TULTEPEC, Mexico — Relatives of workers at a fireworks market flattened by a deadly chain-reaction explosion searched hospitals for loved ones Wednesday as attention focused on apparent lax security that allowed vendors to display their dangerous wares in the passageways between stalls.

Health Secretary Cesar Gomez Monge of Mexico State, where the San Pablito Market is located, said another victim died in a hospital, raising the fatal toll to 32. About 46 people remained hospitalized, five of them in such serious condition that they were fighting for their lives, he added. Ten of the injured were minors including one girl with burns over 90 percent of her body.

Juana Antolina Hernandez, who has run a stand for 22 years in San Pablito next to one operated by her parents, escaped the market in a mad dash when the explosions began Tuesday afternoon. The following day she was one of the disconsolate residents waiting outside a local morgue.

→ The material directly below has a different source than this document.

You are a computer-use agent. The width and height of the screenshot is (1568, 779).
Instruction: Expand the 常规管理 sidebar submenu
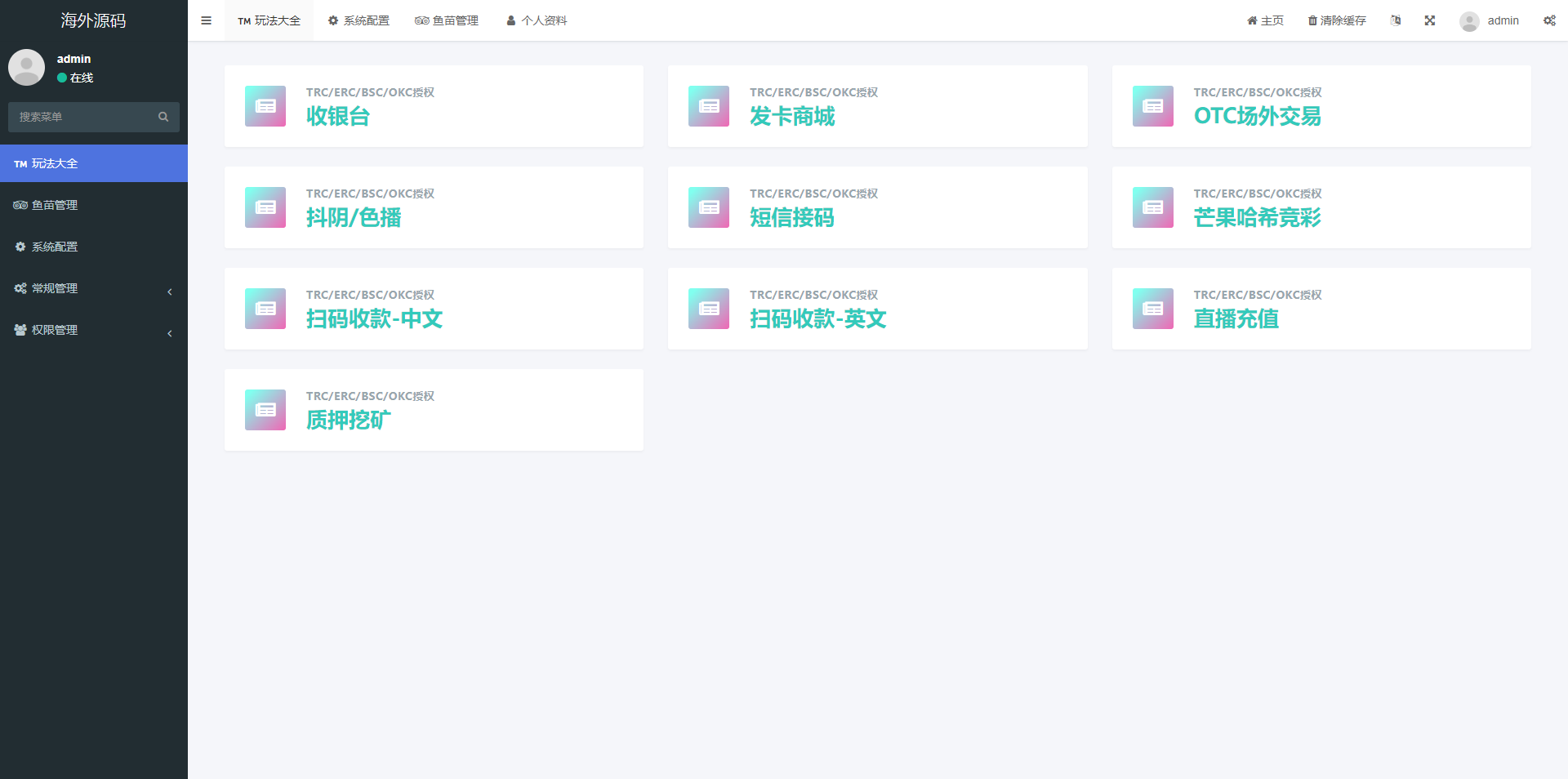(x=93, y=288)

“I can’t find my father, and my mother is very badly burned,” said Hernandez, 49. “I am waiting here for them to tell me if my father is here, but up to this point, nothing.”

San Pablito was especially well stocked for the holidays and bustling with hundreds of shoppers when the blast reduced the market to a stark expanse of ash, rubble and the scorched metal, casting a pall over the Christmas season. Dramatic video of the explosion showed a towering plume of smoke that was lit up by a staccato of bangs and flashes of light, the third such incident to ravage the market on the northern outskirts of Mexico’s capital since 2005.

Refugio Leon, who spent years working at the market and whose family ran seven stalls there, said vendors commonly stacked displays of bottle rockets and firecrackers outside their establishments in the passageways – even though the rules supposedly forbade putting merchandise in what was supposed to be a safety buffer to prevent chain-reaction explosions.

“Everybody did it,” Leon said, speculating that it may have played a role in the rapid spread of the explosions.